Native American cuisine

Frybread is a staple food of Native American cuisine.[1]

Native American cuisine includes all food practices of the indigenous peoples of the Americas. Modern-day native peoples retain a rich culture of traditional foods, some of which have become iconic of present-day Native American social gatherings (for example, frybread). Foods like cornbread, turkey, cranberry, blueberry, hominy and mush are known to have been adopted into the cuisine of the United States from Native American groups. In other cases, documents from the early periods of contact with European, African, and Asian peoples allow the recovery of food practices which passed out of popularity.

Modern-day Native American cuisine is varied.[2][3] The use of indigenous domesticated and wild food ingredients can represent Native American food and cuisine.[4] North American native cuisine can differ somewhat from Southwestern and Mexican cuisine in its simplicity and directness of flavor. The use of ramps, wild ginger, miners' lettuce, and juniper berry can impart subtle flavours to various dishes. Different ingredients can change the whole meaning of Native American cuisine. A chef preparing a Native American dish can adopt, create, and alter as their imagination dictates.[5]

Native American cuisine of North America

A 19th-century illustration, "Sugar-Making Among the Indians in the North". Aboriginal peoples living in the northeastern part of North America were the first people known to have produced maple syrup and maple sugar

Eastern Native American cuisine

The essential staple foods of the Eastern Woodlands Aboriginal Americans were maize (also called "corn"), beans, and squash. These were called the "Three Sisters" because they were planted interdependently: the beans grew up the tall stalks of the maize, while the squash spread out at the base of the three plants and provided protection and support for the root systems. A number of other domesticated crops were also popular during some time periods in the Eastern Woodlands, including a local version of quinoa, a variety of amaranth, sumpweed/marsh elder, little barley, maygrass, and sunflower.
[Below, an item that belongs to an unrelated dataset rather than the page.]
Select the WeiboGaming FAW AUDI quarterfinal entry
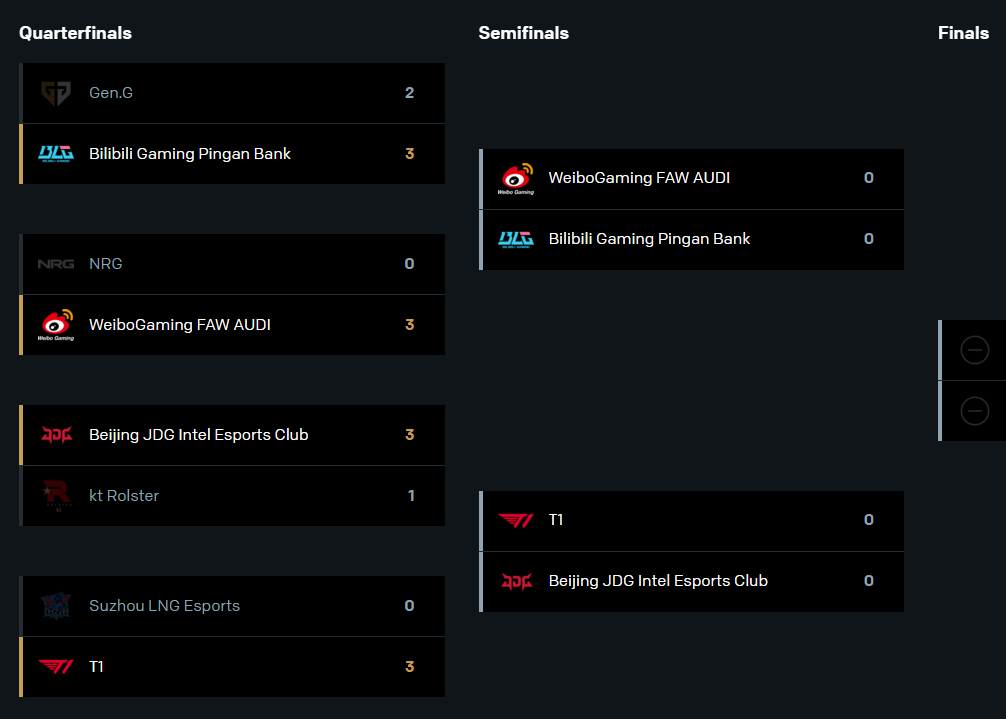The image size is (1006, 719). [x=180, y=325]
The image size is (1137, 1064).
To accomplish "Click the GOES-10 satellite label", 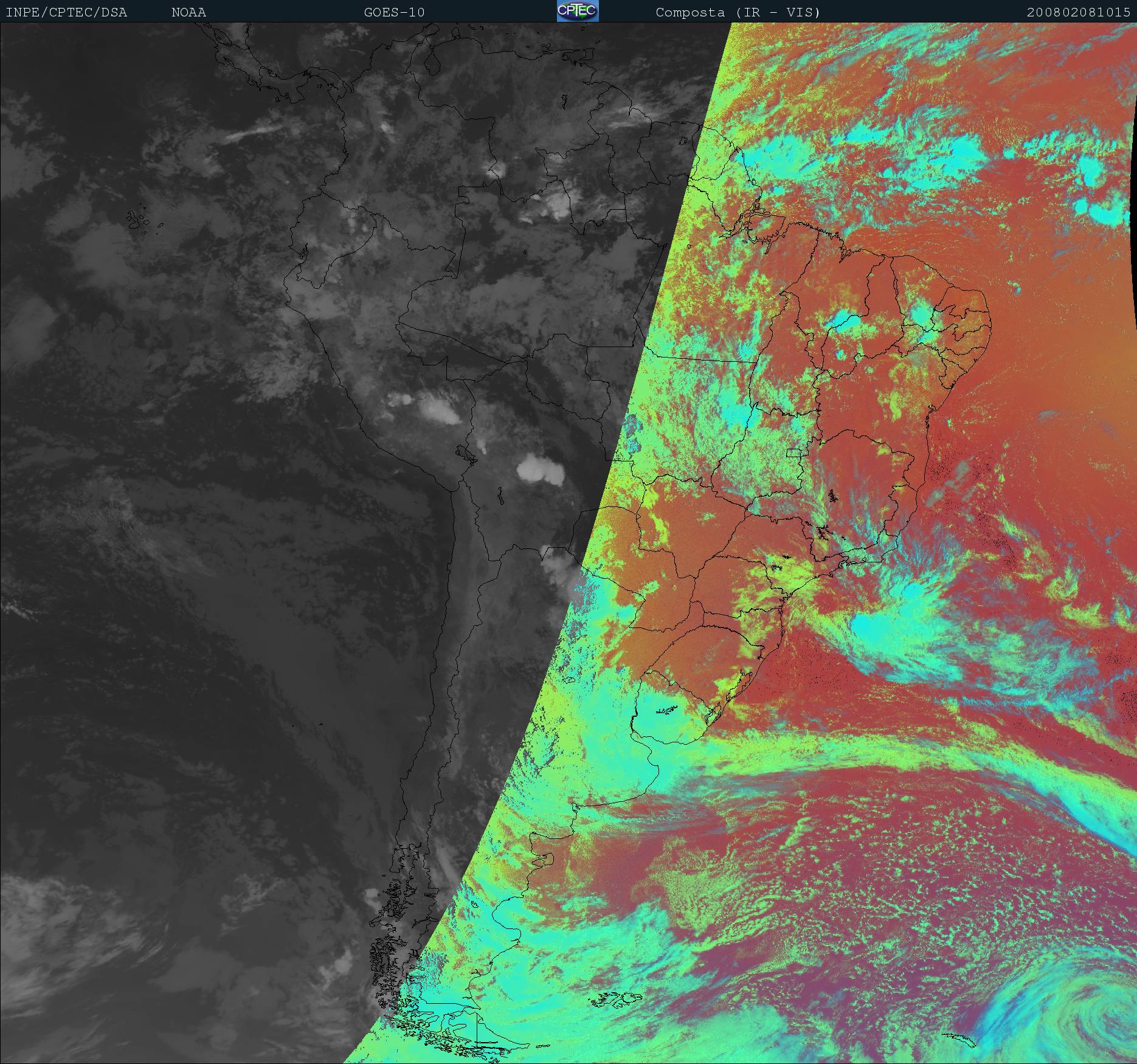I will point(394,12).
Southeastern Native American cuisine

Southeastern Native American culture has formed the cornerstone of Southern cuisine from its origins till the present day. From Southeastern Native American culture came one of the main staples of the Southern diet: corn (maize), either ground into meal or limed with an alkaline salt to make hominy, using a Native American technology known as nixtamalization.[6] Corn was used to make all kinds of dishes from the familiar cornbread and grits to liquors such as whiskey, which were important trade items. Though a lesser staple, potatoes were also adopted from Native American cuisine and were used in many ways similar to corn. Native Americans introduced the first non-Native American Southerners to many other vegetables still familiar on southern tables. Squash, pumpkin, many types of beans, tomatoes (though Europeans initially considered them poisonous), many types of peppers, and sassafras all came to the settlers via the native tribes.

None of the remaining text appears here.